>> BEGIN Dataset rows
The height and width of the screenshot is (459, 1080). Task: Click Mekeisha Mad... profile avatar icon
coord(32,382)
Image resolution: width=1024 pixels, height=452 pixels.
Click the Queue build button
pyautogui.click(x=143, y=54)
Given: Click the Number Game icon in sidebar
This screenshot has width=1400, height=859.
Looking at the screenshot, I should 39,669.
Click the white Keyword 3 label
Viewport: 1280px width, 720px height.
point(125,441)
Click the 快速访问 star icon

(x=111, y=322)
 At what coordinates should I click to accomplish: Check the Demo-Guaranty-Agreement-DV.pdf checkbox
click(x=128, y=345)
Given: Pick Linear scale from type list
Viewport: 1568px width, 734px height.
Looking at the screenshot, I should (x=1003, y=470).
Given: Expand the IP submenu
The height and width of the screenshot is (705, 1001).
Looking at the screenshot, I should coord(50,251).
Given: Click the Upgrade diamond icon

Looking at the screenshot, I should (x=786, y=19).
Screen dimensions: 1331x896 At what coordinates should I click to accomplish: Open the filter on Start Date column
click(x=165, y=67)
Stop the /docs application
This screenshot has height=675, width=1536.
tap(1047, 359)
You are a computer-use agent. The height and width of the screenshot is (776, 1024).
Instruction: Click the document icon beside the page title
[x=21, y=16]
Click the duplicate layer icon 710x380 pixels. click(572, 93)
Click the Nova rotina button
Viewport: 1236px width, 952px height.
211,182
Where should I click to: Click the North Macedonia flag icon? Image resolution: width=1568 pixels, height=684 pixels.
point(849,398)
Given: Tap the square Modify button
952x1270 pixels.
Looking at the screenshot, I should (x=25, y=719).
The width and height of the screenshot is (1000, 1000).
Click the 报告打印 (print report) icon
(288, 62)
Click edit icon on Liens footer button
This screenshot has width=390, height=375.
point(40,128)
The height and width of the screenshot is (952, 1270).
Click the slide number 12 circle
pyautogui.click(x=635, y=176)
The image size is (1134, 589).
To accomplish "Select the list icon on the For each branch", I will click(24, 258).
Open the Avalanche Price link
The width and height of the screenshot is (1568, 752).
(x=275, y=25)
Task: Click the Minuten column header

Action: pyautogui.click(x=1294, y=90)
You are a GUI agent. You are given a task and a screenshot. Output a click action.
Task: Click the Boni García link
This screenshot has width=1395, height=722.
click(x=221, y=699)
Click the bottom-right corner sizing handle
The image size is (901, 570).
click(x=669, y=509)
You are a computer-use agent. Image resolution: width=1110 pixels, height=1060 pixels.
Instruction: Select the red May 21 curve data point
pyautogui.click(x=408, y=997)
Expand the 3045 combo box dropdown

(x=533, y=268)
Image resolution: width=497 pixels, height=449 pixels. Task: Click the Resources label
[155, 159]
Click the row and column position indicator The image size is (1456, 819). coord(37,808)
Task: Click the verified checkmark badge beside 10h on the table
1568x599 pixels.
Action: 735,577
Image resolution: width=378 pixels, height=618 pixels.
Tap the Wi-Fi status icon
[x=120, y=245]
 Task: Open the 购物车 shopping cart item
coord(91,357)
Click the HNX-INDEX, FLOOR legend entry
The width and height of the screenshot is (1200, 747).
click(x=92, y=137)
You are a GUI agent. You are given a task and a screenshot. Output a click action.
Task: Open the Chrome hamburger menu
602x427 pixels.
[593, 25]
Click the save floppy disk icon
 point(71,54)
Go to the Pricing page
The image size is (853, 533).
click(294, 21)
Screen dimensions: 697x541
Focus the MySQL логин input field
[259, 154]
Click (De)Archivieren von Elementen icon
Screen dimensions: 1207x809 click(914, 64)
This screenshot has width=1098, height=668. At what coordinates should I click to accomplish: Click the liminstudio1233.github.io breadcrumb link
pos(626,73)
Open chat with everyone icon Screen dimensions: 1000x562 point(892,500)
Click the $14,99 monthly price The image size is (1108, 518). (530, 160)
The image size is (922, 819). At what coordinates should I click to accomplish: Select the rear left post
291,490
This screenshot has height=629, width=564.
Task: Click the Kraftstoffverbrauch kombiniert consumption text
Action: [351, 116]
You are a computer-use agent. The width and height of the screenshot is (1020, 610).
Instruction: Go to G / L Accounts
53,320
>> END Dataset rows
What you will do. Gather every line in the listing above that contains the word "agent" and copy each one out.

Exercise solution.
You are a computer-use agent. The height and width of the screenshot is (776, 1024).
You are a GUI agent. You are given a task and a screenshot. Output a click action.
You are a computer-use agent. Image resolution: width=1110 pixels, height=1060 pixels.
You are a GUI agent. You are given a task and a screenshot. Output a click action.
You are a computer-use agent. The width and height of the screenshot is (1020, 610).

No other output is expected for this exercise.